**Aim**. Put the lines of the listing below, from the line containing "Describe the element at coordinates (204, 185)" through the line containing "share icon is", into a numbered list, omitting any blank lines.

— BEGIN Supplied material —

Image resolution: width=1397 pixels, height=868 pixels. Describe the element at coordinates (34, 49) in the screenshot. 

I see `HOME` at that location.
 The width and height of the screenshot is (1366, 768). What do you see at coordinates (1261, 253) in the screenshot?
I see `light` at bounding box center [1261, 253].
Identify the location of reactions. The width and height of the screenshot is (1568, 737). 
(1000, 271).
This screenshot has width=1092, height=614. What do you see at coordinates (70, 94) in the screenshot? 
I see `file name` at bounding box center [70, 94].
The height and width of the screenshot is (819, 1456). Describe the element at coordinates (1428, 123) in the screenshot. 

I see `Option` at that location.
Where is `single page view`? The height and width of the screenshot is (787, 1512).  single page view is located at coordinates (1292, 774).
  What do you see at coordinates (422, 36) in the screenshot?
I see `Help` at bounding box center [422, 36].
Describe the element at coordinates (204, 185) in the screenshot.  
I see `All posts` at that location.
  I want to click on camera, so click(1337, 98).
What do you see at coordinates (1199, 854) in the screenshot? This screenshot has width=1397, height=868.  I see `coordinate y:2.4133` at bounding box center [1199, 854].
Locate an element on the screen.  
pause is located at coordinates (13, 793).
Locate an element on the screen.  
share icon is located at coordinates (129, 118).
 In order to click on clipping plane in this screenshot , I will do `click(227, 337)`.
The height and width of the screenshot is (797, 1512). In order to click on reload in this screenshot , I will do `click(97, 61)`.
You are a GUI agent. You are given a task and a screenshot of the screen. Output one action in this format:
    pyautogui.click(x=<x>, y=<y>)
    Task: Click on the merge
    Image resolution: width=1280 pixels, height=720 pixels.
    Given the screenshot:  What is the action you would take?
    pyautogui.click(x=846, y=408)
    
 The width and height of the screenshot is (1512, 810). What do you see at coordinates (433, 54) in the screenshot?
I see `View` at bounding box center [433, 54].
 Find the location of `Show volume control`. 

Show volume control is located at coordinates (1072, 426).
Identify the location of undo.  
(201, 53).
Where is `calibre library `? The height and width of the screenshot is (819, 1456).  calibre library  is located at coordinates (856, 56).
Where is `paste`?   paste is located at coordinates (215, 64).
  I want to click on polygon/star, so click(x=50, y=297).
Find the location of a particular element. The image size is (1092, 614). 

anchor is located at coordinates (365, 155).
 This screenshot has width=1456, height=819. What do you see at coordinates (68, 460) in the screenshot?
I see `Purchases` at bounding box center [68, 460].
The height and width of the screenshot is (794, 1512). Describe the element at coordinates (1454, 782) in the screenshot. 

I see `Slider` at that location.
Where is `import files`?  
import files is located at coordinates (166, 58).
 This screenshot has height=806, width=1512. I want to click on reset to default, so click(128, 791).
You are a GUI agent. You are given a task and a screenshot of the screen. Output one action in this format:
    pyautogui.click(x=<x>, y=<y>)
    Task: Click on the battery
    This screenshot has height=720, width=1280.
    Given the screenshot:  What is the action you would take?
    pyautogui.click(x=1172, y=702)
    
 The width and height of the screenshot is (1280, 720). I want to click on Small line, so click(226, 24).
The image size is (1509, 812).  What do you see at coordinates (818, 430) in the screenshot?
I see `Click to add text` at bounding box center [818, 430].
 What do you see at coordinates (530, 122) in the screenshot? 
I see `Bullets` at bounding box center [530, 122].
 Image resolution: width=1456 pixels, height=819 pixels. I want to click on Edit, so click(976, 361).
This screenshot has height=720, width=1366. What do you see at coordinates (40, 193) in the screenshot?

— END Supplied material —

**Exercise result**.
1. Describe the element at coordinates (204, 185) in the screenshot.  
2. I see `All posts` at that location.
3.   I want to click on camera, so click(1337, 98).
4. What do you see at coordinates (1199, 854) in the screenshot? This screenshot has width=1397, height=868.  I see `coordinate y:2.4133` at bounding box center [1199, 854].
5. Locate an element on the screen.  
6. pause is located at coordinates (13, 793).
7. Locate an element on the screen.  
8. share icon is located at coordinates (129, 118).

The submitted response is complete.